Document extract:
--- START ---
The exoplanet K2-18b might have liquid water underneath the hydrogen-rich atmosphere on its surface.

Researchers looked at the mass, radius and atmospheric data of the distant exoplanet and used models to find the water.

K2-18b is 124 lightyears away, relatively close by in terms of exoplanets. It is also quite similar to Earth: with a radius 2.6 times as big as our planet’s and a mass 8.6 times as big.

The research suggests that life could flourish on worlds bigger than Earth but smaller than Neptune, just like K2-18b.

The exoplanet is also already somewhat famous. It was discovered in 2017, prompting frenzied speculation about what conditions might be like there. It was the subject of even more excitement towards the end of last year, when it became the first other planet discovered to have water vapour in its atmosphere.

The latest study gives a look at what conditions could be like underneath that atmosphere. And it suggests life could be supported in just the way scientists had hoped.

Dr Nikku Madhusudhan from Cambridge’s Institute of Astronomy, who led the study, said: “Water vapour has been detected in the atmospheres of a number of exoplanets but, even if the planet is in the habitable zone, that doesn’t necessarily mean there are habitable conditions on the surface.

“To establish the prospects for habitability, it is important to obtain a unified understanding of the interior and atmospheric conditions on the planet – in particular, whether liquid water can exist beneath the atmosphere.”

Because of the size of K2-18b, some suggest it would be more like a smaller version of Neptune than a larger version of Earth.
--- END ---
Exercise set:
- a) According to the K2-18b article, how far away is the exoplanet?
- b) Please continue the K2-18b article from its final sentence.
The data after this text isn't needed.

Recorded information:
--- START ---
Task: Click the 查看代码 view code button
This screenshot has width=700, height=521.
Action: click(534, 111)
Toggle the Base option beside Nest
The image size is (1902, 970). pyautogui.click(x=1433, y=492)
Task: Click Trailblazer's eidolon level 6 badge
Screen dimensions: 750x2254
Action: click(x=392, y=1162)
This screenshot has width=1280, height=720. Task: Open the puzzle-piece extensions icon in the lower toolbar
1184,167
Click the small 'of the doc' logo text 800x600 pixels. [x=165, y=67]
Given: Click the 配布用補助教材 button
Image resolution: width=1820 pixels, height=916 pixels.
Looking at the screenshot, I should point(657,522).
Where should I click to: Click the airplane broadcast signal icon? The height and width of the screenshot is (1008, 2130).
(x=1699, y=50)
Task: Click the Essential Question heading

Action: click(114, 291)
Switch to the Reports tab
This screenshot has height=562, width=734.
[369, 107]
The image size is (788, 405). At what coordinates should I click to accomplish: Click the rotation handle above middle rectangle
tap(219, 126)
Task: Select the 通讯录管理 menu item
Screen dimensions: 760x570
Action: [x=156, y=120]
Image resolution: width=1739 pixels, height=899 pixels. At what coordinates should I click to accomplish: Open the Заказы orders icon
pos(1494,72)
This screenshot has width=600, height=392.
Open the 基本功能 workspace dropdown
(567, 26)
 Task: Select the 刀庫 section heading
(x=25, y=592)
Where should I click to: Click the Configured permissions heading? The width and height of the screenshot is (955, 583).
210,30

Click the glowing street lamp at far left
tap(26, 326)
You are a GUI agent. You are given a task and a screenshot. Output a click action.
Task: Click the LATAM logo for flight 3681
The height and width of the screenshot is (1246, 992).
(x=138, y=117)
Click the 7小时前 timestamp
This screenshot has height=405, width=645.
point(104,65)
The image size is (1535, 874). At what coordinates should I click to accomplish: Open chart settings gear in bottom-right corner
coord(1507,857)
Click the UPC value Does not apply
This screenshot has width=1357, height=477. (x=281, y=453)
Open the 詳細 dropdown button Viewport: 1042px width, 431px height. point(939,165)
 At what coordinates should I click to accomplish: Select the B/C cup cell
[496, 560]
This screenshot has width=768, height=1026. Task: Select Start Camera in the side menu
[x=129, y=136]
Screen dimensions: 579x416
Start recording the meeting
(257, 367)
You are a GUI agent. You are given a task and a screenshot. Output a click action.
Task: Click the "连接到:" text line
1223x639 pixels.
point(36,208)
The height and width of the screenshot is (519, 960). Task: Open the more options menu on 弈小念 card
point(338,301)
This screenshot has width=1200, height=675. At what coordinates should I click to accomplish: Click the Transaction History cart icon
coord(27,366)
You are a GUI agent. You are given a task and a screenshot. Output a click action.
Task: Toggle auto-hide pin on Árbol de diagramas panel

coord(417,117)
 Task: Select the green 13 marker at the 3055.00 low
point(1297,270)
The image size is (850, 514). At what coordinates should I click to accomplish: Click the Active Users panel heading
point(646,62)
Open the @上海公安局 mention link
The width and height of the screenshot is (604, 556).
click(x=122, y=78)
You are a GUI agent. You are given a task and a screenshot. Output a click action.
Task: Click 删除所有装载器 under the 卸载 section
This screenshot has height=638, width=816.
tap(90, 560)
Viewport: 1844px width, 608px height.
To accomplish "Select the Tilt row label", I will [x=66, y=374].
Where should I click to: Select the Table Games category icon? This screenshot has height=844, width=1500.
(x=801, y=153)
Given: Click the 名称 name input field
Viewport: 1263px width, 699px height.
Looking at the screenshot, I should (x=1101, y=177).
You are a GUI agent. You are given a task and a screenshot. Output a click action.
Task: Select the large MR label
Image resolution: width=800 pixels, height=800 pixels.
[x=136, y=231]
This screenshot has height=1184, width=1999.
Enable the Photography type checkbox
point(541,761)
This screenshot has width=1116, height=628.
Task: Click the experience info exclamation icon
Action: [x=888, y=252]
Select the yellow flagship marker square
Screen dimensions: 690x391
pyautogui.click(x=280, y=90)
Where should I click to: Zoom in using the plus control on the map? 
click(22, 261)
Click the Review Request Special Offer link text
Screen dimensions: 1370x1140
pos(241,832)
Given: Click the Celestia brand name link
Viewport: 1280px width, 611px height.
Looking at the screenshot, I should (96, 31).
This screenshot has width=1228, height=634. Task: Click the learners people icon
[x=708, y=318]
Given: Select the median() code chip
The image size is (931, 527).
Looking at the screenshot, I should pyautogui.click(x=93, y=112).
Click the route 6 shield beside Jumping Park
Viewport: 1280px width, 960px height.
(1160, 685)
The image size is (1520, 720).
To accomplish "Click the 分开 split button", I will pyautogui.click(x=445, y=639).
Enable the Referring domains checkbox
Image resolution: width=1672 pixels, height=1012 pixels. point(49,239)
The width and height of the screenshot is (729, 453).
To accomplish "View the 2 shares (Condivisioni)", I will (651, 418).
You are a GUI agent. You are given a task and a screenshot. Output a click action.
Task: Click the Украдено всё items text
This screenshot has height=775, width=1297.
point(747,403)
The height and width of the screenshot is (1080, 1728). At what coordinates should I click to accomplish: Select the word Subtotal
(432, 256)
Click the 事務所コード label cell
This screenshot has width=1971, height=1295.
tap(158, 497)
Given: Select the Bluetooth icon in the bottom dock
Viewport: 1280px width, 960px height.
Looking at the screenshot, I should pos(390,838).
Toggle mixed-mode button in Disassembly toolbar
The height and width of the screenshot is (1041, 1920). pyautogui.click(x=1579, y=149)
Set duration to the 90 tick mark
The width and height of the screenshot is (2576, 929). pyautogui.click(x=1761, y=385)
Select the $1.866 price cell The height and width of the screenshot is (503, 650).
--- END ---
Activity answers:
- a) 124 lightyears.

- b)
It is thought a mini-Neptune would have a significant hydrogen envelope surrounding a layer of high-pressure water, with an inner core of rock and iron.

If this envelope is too thick, it would be too hot, and pressure at the surface of the water layer beneath would be far too great to support life.

According to the study published in The Astrophysical Journal Letters, despite the size of K2-18b, its hydrogen envelope is not necessarily too thick and the water layer could support life.

Astronomers used the existing observations of the atmosphere, to confirm the atmosphere is hydrogen-rich with a significant amount of water vapour.

They also found that levels of other chemicals such as methane and ammonia were lower than expected.

But whether these levels can be attributed to biological processes remains to be seen.

The researchers found that the maximum extent of the hydrogen envelope allowed by the data is around 6 per cent of the planet’s mass. Most of the solutions require much less.

The minimum amount of hydrogen is about one-millionth by mass, similar to the mass fraction of the Earth’s atmosphere.